Earlier versions of TypeScript mapped types such as the Readonly utility type did not function on array and tuple types. In TypeScript 3.4, when using the readonly modifier on a mapped type, TypeScript automatically converts array-like types to their readonly analogs.

When developers declare mutable variables or properties, TypeScript typically widens values allowing for value assignment without defining an explicit type. The challenge, as explained by Rosenwasser:

JavaScript properties are mutable by default. This means that the language will often widen types undesirably, requiring explicit types in certain places. To solve this, TypeScript 3.4 introduces a new construct for literal values called const assertions. Its syntax is a type assertion with const in place of the type name (e.g. 123 as const).

New literal expressions with const assertions allow TypeScript to signal that no literal types in that expression should have their type definition widened, object literals receive readonly properties, and array literals become readonly tuples.

One of the long-awaited additions to JavaScript is a standard for referencing the global context. Due to existing implementations with various libraries, it has taken several years to decide on a solution. TC39, the group, and process for defining future additions to JavaScript have settled on globalThis which has now reached stage 3 support, the level at which the TypeScript waits before adding new features. globalThis provides a global context regardless of the environment in which an application exists.

To leverage globalThis, most applications today will need to use a globalThis polyfill to support older browsers and JavaScript engines. One result of this change is that the type of top-level this is now typed as typeof globalThis instead of any when working in the noImplicitAny mode of TypeScript. Developers wishing to avoid this change may use the noImplicitThis flag until they have time to update their usage of the global context.

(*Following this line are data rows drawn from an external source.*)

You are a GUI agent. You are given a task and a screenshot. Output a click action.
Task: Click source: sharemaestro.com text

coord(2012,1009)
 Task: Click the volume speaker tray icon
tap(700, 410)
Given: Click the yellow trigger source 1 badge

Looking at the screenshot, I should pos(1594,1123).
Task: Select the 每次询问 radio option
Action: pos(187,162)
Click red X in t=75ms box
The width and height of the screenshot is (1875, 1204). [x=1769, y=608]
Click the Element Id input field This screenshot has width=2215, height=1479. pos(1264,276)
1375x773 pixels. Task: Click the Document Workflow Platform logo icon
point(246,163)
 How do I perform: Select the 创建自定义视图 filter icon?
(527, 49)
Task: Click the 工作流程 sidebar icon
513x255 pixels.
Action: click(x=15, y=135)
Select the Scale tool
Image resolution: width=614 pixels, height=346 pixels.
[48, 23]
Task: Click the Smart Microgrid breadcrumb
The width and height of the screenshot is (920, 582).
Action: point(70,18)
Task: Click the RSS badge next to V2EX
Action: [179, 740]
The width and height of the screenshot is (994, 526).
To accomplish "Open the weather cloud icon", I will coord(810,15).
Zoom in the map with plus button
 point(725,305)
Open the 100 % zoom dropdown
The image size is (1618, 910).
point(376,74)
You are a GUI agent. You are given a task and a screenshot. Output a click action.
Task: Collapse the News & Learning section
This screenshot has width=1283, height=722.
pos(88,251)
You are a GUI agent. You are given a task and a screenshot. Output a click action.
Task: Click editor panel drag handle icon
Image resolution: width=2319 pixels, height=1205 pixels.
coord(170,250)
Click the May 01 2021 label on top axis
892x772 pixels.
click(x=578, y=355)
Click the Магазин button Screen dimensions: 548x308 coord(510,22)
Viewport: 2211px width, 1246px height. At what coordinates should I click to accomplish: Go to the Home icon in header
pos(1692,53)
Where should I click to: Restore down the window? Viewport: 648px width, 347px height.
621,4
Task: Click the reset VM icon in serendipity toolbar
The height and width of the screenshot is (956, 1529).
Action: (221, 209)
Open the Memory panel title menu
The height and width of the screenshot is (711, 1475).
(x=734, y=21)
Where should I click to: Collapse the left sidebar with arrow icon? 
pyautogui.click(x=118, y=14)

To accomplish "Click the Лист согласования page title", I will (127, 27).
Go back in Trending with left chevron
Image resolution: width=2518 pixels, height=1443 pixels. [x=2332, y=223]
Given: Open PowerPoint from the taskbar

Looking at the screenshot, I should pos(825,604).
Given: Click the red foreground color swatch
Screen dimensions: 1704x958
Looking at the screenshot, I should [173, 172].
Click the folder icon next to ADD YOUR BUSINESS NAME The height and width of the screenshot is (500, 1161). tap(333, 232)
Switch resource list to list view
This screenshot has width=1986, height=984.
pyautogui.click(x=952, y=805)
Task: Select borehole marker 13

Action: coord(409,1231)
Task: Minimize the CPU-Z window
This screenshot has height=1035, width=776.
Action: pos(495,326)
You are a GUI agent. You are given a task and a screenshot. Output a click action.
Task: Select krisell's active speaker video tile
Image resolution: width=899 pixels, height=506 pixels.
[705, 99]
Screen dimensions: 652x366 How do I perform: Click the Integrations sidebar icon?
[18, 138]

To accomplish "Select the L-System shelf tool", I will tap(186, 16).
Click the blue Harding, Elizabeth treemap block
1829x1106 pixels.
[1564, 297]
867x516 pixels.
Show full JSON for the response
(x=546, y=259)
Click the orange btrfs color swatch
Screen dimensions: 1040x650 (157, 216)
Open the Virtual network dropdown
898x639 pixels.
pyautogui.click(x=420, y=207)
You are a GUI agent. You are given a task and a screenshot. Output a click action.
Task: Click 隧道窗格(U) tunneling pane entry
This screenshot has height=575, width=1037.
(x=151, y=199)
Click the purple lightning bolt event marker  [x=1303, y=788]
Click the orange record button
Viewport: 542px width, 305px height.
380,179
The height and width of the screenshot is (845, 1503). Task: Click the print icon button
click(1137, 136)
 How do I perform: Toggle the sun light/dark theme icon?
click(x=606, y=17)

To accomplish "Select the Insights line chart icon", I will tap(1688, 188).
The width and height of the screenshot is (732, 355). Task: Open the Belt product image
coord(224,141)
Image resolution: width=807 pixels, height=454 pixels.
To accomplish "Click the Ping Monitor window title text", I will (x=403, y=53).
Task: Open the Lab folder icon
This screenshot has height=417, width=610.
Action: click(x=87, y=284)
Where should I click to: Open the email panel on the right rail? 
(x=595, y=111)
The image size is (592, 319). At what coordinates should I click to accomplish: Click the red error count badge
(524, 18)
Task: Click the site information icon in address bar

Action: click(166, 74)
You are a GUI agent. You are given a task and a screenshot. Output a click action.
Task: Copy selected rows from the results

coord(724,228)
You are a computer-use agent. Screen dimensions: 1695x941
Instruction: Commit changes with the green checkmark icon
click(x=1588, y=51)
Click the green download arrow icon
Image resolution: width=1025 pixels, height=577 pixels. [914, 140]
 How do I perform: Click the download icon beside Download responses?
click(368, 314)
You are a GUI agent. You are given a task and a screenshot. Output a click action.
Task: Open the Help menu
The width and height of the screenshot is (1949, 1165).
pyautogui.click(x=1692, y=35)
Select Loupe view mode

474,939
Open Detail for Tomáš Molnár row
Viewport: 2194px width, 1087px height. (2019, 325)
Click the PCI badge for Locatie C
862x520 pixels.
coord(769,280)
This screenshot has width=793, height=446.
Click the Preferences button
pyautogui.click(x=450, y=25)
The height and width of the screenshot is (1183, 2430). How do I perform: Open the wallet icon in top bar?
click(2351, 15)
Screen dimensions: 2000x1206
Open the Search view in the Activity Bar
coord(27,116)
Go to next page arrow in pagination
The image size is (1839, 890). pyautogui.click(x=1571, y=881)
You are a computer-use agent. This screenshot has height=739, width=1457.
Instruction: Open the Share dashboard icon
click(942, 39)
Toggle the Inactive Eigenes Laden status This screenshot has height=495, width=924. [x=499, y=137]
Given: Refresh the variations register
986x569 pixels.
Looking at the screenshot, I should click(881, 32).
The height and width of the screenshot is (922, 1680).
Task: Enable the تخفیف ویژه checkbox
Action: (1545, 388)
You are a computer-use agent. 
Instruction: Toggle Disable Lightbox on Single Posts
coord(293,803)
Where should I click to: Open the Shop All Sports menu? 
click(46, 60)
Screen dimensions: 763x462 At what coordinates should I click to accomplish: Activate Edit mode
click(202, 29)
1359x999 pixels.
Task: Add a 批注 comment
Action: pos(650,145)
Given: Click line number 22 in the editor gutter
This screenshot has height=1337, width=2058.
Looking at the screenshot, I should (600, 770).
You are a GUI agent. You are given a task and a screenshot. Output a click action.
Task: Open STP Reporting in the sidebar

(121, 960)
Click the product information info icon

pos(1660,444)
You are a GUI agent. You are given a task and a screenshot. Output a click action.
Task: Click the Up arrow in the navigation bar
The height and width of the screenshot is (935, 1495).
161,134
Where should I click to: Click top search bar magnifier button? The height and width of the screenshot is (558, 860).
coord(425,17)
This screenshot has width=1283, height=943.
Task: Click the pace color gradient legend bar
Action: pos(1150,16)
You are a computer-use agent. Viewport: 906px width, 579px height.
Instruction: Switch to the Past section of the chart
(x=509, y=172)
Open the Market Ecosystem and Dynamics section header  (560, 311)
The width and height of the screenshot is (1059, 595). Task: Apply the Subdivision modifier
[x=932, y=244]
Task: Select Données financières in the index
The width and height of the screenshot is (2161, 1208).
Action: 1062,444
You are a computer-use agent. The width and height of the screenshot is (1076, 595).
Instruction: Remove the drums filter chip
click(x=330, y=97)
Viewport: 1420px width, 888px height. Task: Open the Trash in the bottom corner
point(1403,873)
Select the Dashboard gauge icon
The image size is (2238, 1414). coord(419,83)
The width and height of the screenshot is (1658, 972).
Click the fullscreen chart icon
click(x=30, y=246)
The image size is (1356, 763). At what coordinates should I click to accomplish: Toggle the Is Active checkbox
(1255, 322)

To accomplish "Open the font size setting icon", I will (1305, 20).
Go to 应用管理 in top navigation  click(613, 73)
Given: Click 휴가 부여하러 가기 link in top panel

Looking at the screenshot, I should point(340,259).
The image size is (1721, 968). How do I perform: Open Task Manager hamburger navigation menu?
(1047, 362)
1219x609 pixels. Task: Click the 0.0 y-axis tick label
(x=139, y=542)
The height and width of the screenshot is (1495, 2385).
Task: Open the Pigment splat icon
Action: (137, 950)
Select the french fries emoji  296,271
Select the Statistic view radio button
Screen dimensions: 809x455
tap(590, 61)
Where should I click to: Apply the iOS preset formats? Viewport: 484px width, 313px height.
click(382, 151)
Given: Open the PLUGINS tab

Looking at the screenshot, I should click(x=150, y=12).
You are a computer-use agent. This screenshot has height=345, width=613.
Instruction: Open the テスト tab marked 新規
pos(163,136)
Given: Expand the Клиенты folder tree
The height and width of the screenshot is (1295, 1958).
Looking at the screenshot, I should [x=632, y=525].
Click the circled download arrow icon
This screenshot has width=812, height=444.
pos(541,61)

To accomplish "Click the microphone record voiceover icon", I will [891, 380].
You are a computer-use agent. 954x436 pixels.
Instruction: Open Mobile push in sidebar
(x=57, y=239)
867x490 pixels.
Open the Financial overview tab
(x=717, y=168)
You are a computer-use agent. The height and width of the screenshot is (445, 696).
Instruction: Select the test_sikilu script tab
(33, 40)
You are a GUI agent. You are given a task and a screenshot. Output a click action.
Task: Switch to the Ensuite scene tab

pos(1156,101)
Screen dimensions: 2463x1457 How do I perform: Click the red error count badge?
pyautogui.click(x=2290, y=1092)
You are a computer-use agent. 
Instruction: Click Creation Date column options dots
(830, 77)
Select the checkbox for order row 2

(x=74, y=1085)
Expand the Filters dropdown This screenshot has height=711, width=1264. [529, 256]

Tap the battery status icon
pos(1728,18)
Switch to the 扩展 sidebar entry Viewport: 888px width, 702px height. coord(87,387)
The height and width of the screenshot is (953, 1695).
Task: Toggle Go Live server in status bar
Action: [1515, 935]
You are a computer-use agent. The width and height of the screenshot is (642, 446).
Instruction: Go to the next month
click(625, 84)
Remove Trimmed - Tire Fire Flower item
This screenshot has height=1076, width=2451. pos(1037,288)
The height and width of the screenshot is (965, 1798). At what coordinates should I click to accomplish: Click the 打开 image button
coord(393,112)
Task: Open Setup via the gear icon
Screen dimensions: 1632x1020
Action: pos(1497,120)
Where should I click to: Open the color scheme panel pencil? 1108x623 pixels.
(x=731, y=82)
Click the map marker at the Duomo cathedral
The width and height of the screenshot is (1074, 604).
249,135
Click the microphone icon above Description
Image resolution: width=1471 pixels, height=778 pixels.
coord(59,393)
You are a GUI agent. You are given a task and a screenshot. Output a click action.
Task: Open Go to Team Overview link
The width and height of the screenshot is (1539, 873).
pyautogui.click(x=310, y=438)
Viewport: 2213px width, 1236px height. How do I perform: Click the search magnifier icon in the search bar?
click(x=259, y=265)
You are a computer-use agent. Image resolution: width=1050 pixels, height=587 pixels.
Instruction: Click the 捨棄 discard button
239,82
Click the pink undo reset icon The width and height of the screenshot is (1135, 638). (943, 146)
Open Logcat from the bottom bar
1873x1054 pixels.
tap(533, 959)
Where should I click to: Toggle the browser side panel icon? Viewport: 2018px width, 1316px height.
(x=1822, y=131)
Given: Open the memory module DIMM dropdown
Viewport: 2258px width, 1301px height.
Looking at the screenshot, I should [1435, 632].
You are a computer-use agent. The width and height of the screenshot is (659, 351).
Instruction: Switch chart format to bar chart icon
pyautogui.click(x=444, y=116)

To improve compilation times with TypeScript, TypeScript 3.4 adds a new --incremental flag which saves project graph information from the last compilation, which gets used to detect the fastest way to type-check and emit changes to a project, reducing subsequent compile times. Rosenwasser explains the performance improvement by exploring the build types of Visual Studio Code:

For a project the size of Visual Studio Code, TypeScript’s new --incremental flag was able to reduce subsequent build times down to approximately a fifth of the original.

TypeScript 3.4 has some potentially breaking changes, all of which are consequences of using the new features. For example, if a codebase does not expect the propagation of generic type arguments, then it will need updates to compile without errors when using TypeScript 3.4.

The TypeScript team is already working on features for TypeScript 3.5, including a move from TSLint to ESLint and several language and compiler improvements, including negated types.

The TypeScript community also announced the second TSConf event on October 11th, with TypeScript founder Anders Hejlsberg delivering the keynote.

TypeScript is open source software available under the Apache 2 license. Contributions and feedback are encouraged via the TypeScript GitHub project and should follow the TypeScript contribution guidelines and Microsoft open source code of conduct.